Fortunately, the only thing you will need to know as a contributor is how to write in Asciidoc. We’ll discuss that more in a moment.

Workflow Requirements

We have two main requirements: 1) clarity, and 2) credibility.

Clarity requirement

For Clarity, we will want to present to the world straightforward legislation and proposals which are a simple as possible for the task at hand of restoring Liberty and Justice in America.

In order to do that, we are choosing the simplest project history format: "linear commit history."

The only word in that phrase that may be unfamiliar is the word 'commit.'

A commit has two meanings here: 1) it is a single save point of a document, and 2) it is a collection of save points.

Credibility requirement

For Credibility, we need to be sure our processes are secure from bad-actors making unauthorized changes.

Therefore, we require all maintainers to make digitally signed commits to the main branch of the ProjectLiberty2029 project in a "fork-and-fast-forward" or "fork-and-squash" modes. (One of these two modes is required to keep the history "linear.")

Because digitally signing linear commits requires onerous technical steps, we will let Contributors make contributions to a non-digitally signed copy, from which Maintainers will pull it into the main copy with a digital signature. This is done in order to impose the least possible technical burden on Contributors.

(The digital signing requires several command line steps to setup the necessary encryption keys, and then ongoing command line processes to make linear commits to the main branch.)

Workflow overview

In order to maintain

Because the 'work' of making changes & additions is meant to be done separate from the master version of the project, most people do this work 'locally,' meaning on their computer.

GitHub offers a "GitHub Desktop" program that allows us to avoid using command-line work, and do our processes with button-pushing instead.
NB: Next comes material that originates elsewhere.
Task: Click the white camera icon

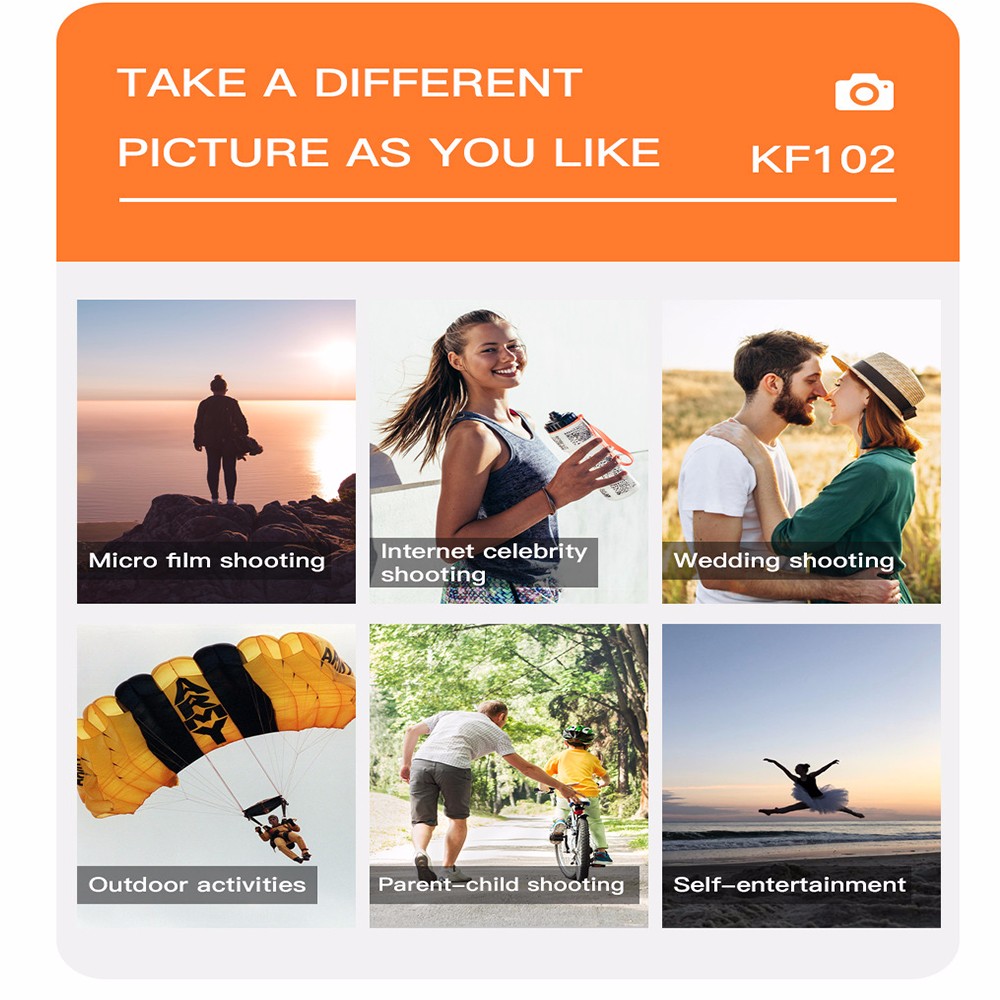Action: point(864,92)
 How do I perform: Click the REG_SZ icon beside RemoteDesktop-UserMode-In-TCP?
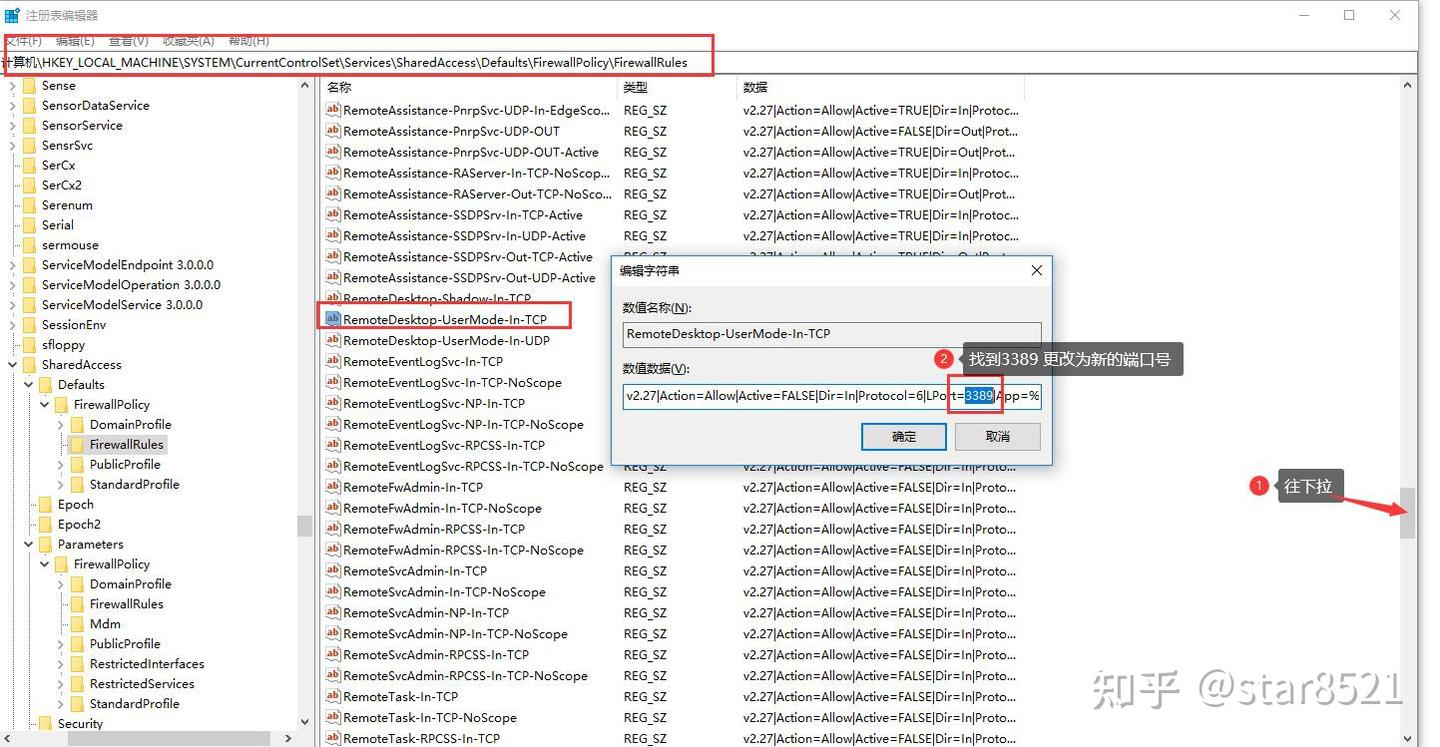[x=333, y=320]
This program is tightly integrated with VS Code. These things mean that the context for this and other how-to documents will be working inside VS Code.

If you very much do not want to learn VS Code (it is, indeed, a mouthful of learning) you can work inside any text editor. Be careful if using a program like Word or Open Office or on-line editors like Google-docs, et. al, because they will add formatting information to their output that will mess-up this workflow. When using those programs, look for an asciidoc output or a plain text output.

We have been using and encourage you to use .adoc as the extension on your filenames. This signals the programs to read it with asciidoc syntax. There are many other extensions that will also work including .ad, .asc, and .asciidoc.

Processing Overview

Once any change or set of changes are pulled over to the main branch of ProjectLiberty2029, any asciidoc files included will be used by a GitHub Actions stack of programs to write the final html files that the rest of the world can see.

Most of what we will be modifying will be these asciidocs, because they contain the words we are communicating to the world on how to restore and re-secure Freedom and Justice to America.

Why asciidoc?

This may have been your first question, but it needed this much explanation to understand the answer.

Because we are passing documents with changes back and forth, we need a very standardized format so that computers can readily figure out for us what exactly has changed.

Ever gotten a rental agreement or employment contract back after a discussion and you’re wondering where in there it might have been changed?! This standard document form and GitHub insure that we’re all informed as to what is changing.

The industry standard tool for this is Asciidoc. There are a ton of videos and courses on it. Librarians use it. So if you need help, there are plenty of resources for learning it.

If you know markdown, you can use it, because asciidoc includes it.